The most overwhelming feeling I have upon finishing this book is that I’m just so glad it exists. Buried Beneath the Baobab Tree is about Boko Haram and the many girls and children they have abducted to their cause since 2009. You may recall in 2014 when Boko Haram kidnapped 276 female students from their dormitory in Chibok, Nigeria. Because of the large number of girls that were kidnapped, the crisis finally garnered international attention and forced the Nigerian Government to take real action in rescuing the stolen girls.

Unfortunately, this wasn’t a one off event. Boko Harem has been pillaging and killing in the North of Nigeria since 2009 and while many of the Chibok girls have escaped, been released, or been rescued since then, many have not. Boko Haram is a radical Islamic group that believe in Sharia law and absolute Islamic government. They kill men and kidnap girls, women, and children, forcing them to convert to islam and act as slaves in their outposts hidden deep in the Sambisa Forest. The boys are radicalized and the girls either act as slaves or are married off to Boko Haram fighters called the Rijale.

Buried Beneath the Baobab Tree is a short book told from the point of view of a kidnapped young girl. She is not one of the Chibok girls, but she was stolen from her village along with several of her friends. She dreams of winning a scholarship to attend university and become educated, but instead she is forced to convert to Islam, change her name, and marry one of the Rijale and attend to his home. Her dreams sustain her through the ordeal and remind her of who she is and that Boko Harem does not adequately represent Islam. But it kills her to watch her best friend lose her grip on reality, fall for her new husband, and begins touting the benefits of Boko Harem and Sharia Law.
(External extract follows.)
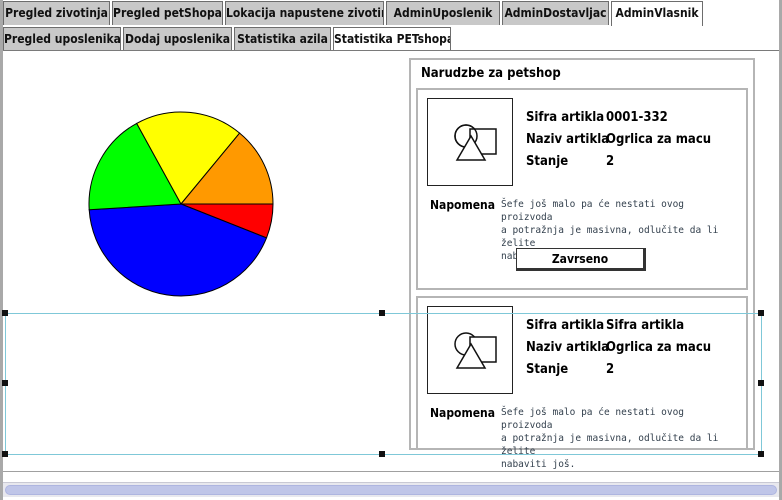  What do you see at coordinates (637, 118) in the screenshot?
I see `field-value-sifra: 0001-332` at bounding box center [637, 118].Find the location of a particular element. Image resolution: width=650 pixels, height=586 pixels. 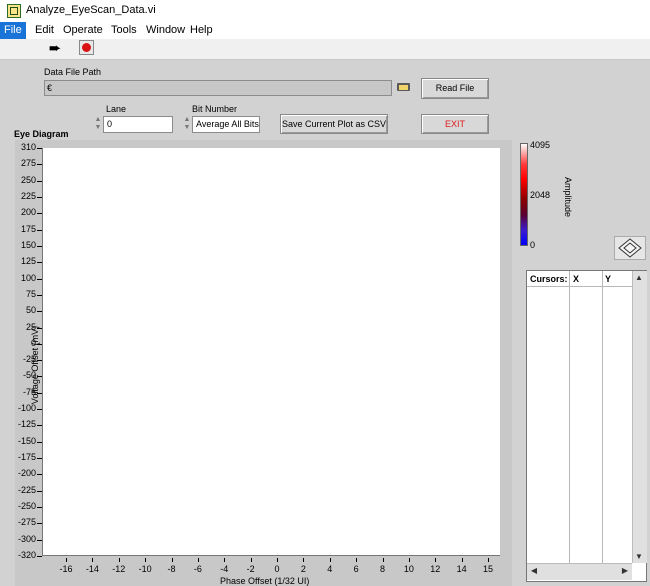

There’s nothing I would change about this book. I thought it struck a wonderful balance between introducing us to Nigerian village life and the hopes and dreams of these young girls to the devastating contrast of life under Boko Haram. It’s easy for Westerners to become desensitized to these stories, and I loved that Nwaubani spent the first half of the book developing characters before focusing on the girls kidnapping. It’s an upsetting read, to be sure, but an important one to remind us of the atrocities that Boko Harem has committed, and that are still ongoing.

Thanks to HarperCollins Canada and HCC Frenzy for providing me with a free review copy of this book in exchange for an honest review. Buried Beneath the Baobab Tree is currently available in stores.